Stress is an inevitable part of our everyday lives and is the one thing that we all deal with from time to time.
Stress is neither a good or bad thing. Though stress tends to be viewed as a mental health concern more than a physical one, there are actually many ways chronic stress can negatively impact the body physically. Extended release of stress hormones (cortisol) can impact our health and bodies in a multitude of ways including:
Hormonal changes
Decreased immunity and ability to fight off or heal from illness
Changes in weight, increased fat storage and disrupted hunger cues
Poor digestion, stomach cramps, reflux and nausea
Increased blood pressure, heart rate and risk of heart disease
Loss of libido and reduced fertility
Mood issues, including anger and depression
Fatigue and trouble sleeping
Though there may not be much we can do to remove the underlying causes of modern stress, there are many effective methods that can be used to reduce our experience of stress and improve our ability to cope with it. Below are some of the things I practice in order to manage stress:
1. Take a moment and Breathe
Next time you’re feeling stressed, take a minute to notice your breath. It will most likely be very shallow and fast paced. In this situation, take a deep breath and count to five when releasing your breath in order to center yourself and slow down your breathing. Taking just five slow, deep, controlled breaths will help your body to get the oxygen and blood flow that it needs in order to be able to step out of that “flight or fight” mode that stress causes. Try slowing down to monitor your breathing the next time you’re feeling stress and see if you notice a change in your body and mental state.
2. Sleep well
We've all heard this one before and it's so true - you can’t pour from an empty cup. Good quality sleep is an essential part of your overall physical and mental health, and it’s particularly essential for building the resiliency needed to manage and cope with stress.

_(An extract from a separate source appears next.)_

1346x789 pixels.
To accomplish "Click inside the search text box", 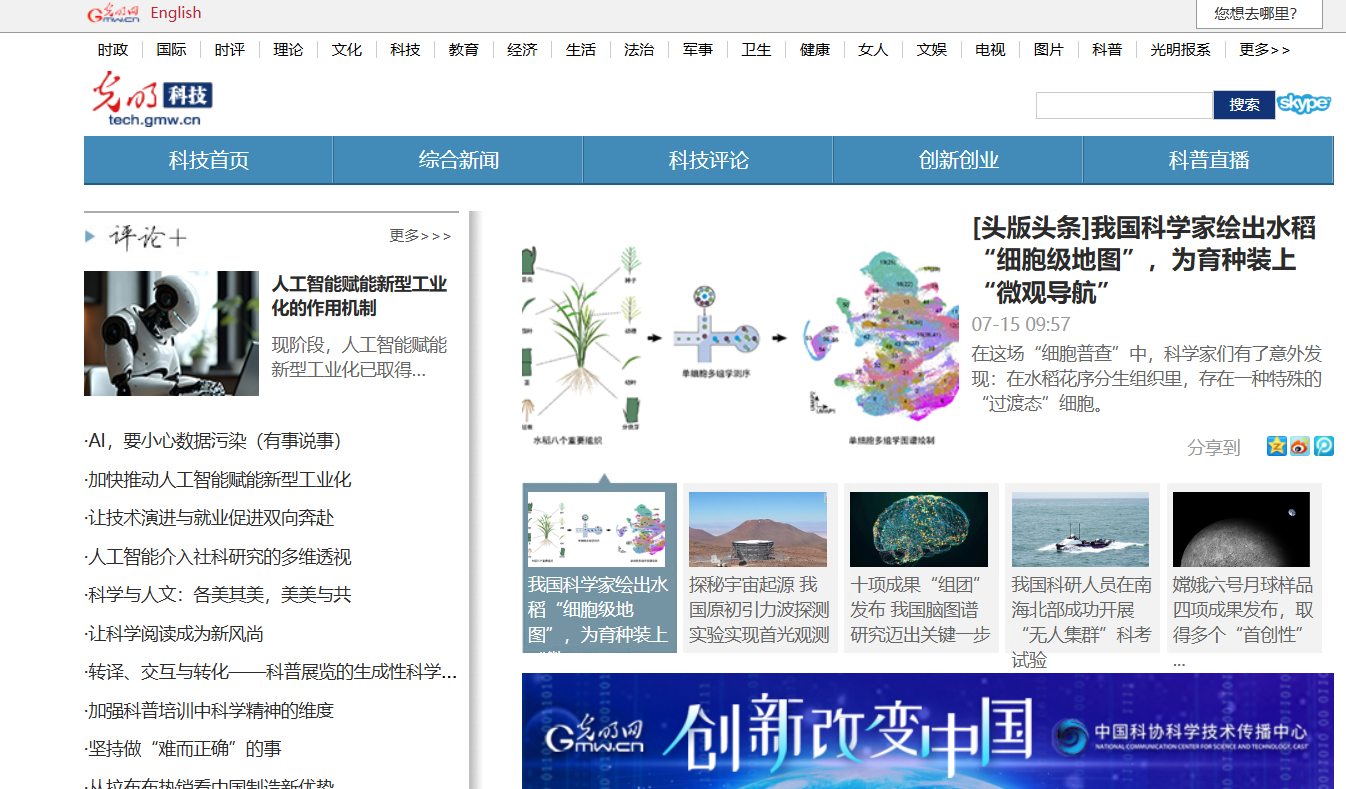I will tap(1123, 105).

Unfortunately, people who are chronically stressed often have a tough time sleeping well—they are either having trouble falling asleep or staying asleep.
Waking in the middle of the night is typically caused by too much cortisol in the bloodstream. Cortisol levels naturally peak in the morning to wake us up, but too much can lead to an early peak and premature wake-up call.
3. Practice Mindfulness
Mindfulness (or mindfulness meditation) is sometimes thought of as a solution for stress—while this is certainly a lovely thing to do during stressful times, mindfulness actually works even better as a preventive tool.A regular mindfulness practice (even if it's just five minutes a day) when you’re not already stressed can do wonders in keeping your stress levels down and improving your resilience when stressful times do come around. It doesn’t have to be ritualistic, instead it can just be a walking meditation around the garden or outside, or maybe even focused thinking in your car while driving. If the thought of meditating is completely new to you and you aren’t quite sure about it, try out the Headspace or Calm app to support your meditation. Guided meditation is always a great way to get started, and you’ll start to see benefits as soon as you start practicing.
You may also have come across mindfulness colouring books as they have become pretty popular recently for relieving stress and anxiety. They work by helping your brain get into a meditative state, calming your mind and bringing it into the present moment.
4. Staying Active
Having some form of movement each and every day is not just part of a physically healthy lifestyle, but also a mentally healthy lifestyle.
Regular moderate physical activity (like walking 10,000 steps a day) helps to combat stress both immediately, and over the long-term. It's also worth knowing that sweating via exercise is one of the most effective methods of removing excess cortisol from your bloodstream.
5. Eat Well
6. Practice gratitude.
Check in with yourself daily about the things that you’re grateful for, rather than what you wish you “had”. If you have a journaling practice, try incorporating gratitude into your journaling time. And if you don't, no worries. It can be as simple as writing a list of 5 things you’re grateful for in the morning. Try it out and see if you notice a mental shift away from stress and towards positivity and gratitude.
7. Last but not least, have fun!
In today's fast-paced and busy society, we can sometimes forget to have fun and enjoy ourselves. Engage in activities that make your mind, body and spirit completely joyful; whether it's taking the time to go for a walk, talk to a friend, watching your favourite TV show or be out in nature, etc. No matter how busy life gets, remember the importance in making time for those things in order to allow yourself some fun and joy!
How are you managing stress? I'm interested to know how you are handling life’s stressors so let me know in the comments! I hope that this post has given you some ways to manage the stress in your life, or at least reminded you of ways to re-center yourself when things does get a little too overwhelming.
Stay happy and healthy, stress less!
With love,
*Medical Disclaimer: The following content should not be used as medical advice or as a recommendation for any specific supplement or medication. It is important to consult your health care provider prior to starting a new medication or altering your current dosage.